The NVIDIA GPU Operator currently supports and has been validated with the following:

●     Pascal+ GPUs are supported (incl. Tesla V100 and T4)

●     Kubernetes v1.13+

  • Canonical’s Charmed Kubernetes v1.15 has been tested with and supports NVIDIA Nvidia GPU Operator. The GPU Operator works out the box with Canonical’s Charmed Kubernetes and is supported from day one.

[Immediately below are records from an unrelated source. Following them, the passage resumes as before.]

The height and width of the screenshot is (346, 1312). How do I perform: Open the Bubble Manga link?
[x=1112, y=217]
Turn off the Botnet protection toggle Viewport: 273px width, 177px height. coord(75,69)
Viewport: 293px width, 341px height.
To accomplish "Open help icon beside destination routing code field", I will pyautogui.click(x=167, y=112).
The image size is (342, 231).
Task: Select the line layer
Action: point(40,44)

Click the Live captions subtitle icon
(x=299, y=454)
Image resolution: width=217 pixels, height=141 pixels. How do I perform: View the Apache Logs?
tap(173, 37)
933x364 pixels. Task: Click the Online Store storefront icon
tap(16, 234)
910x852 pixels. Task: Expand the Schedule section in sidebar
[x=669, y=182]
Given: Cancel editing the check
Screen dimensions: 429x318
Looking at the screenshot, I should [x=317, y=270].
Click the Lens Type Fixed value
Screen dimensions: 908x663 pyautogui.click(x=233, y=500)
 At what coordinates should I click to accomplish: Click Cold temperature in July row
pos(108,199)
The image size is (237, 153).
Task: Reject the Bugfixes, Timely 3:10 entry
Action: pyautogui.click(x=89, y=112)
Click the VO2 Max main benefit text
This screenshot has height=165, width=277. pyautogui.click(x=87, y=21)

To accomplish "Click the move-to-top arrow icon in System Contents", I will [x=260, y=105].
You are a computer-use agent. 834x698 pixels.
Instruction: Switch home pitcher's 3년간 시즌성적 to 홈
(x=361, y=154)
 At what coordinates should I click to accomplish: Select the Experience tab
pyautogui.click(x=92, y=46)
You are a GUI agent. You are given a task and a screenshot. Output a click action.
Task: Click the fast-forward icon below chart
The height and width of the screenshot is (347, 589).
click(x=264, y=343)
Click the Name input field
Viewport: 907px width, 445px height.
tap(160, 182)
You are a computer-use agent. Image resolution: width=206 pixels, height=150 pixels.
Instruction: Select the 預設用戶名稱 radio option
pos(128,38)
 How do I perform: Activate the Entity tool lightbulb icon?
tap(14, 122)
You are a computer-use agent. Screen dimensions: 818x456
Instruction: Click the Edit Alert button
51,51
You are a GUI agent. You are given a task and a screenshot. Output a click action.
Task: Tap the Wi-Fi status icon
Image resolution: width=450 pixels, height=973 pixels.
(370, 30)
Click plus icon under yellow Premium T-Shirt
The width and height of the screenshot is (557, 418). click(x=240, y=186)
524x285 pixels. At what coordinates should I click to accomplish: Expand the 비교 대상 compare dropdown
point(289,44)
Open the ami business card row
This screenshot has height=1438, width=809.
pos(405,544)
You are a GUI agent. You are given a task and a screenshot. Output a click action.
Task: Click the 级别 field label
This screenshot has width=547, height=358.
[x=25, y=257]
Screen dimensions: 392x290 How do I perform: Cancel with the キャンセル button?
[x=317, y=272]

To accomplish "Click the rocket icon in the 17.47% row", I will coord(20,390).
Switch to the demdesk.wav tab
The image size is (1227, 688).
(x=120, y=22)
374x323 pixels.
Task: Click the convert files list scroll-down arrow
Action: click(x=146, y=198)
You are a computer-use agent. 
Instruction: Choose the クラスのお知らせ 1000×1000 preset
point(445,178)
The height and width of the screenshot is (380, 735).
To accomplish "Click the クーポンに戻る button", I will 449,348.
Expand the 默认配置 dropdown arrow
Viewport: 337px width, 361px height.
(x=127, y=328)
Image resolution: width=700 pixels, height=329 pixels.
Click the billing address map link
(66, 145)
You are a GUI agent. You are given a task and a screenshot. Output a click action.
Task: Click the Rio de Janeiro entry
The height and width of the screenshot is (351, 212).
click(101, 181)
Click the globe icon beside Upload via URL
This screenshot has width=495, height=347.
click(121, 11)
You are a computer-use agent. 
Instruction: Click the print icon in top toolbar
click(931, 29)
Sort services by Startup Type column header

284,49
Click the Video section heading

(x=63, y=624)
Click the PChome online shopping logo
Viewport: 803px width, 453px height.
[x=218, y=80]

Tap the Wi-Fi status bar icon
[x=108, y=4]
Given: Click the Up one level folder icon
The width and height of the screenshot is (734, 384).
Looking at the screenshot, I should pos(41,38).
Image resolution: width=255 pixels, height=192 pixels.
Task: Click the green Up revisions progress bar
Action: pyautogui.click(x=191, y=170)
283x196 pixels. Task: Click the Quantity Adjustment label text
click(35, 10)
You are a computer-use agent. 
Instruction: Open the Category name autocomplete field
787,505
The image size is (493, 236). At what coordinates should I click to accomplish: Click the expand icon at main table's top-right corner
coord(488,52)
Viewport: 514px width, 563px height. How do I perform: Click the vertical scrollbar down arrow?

– Note: Helm may fail to initialize in Kubernetes v1.16. The Helm installation step above includes a workaround for this. More details can be found in the Github issue.

●     Helm 2

●     Ubuntu 18.04.3 LTS

●     The GPU Operator includes  the following NVIDIA components:

●     Docker CE 19.03.2

●     NVIDIA Container Toolkit 1.0.5

●      NVIDIA Kubernetes Device Plugin 1.0.0-beta4

●      NVIDIA Tesla Driver 418.87.01

 Set-Up

Prerequisites

The GPU Operator has a few prerequisites:

  • It requires a fresh configuration of nodes – nodes must not be pre-configured with NVIDIA components (driver, container runtime, device plugin).
  • i2c_core and ipmi_msghandler kernel modules need to be loaded

The following command ensures these modules are loaded:

$ sudo modprobe -a i2c_core ipmi_msghandler

The module loading step is not persistent and refreshes after a reboot. To make module loading persistent add the modules to the config file as shown:

$ echo -e “i2c_core\nipmi_msghandler” | sudo tee /etc/modules-load.d/driver.conf

  • Node Feature Discovery (NFD) is required on each node. By default, NFD master and worker are automatically deployed .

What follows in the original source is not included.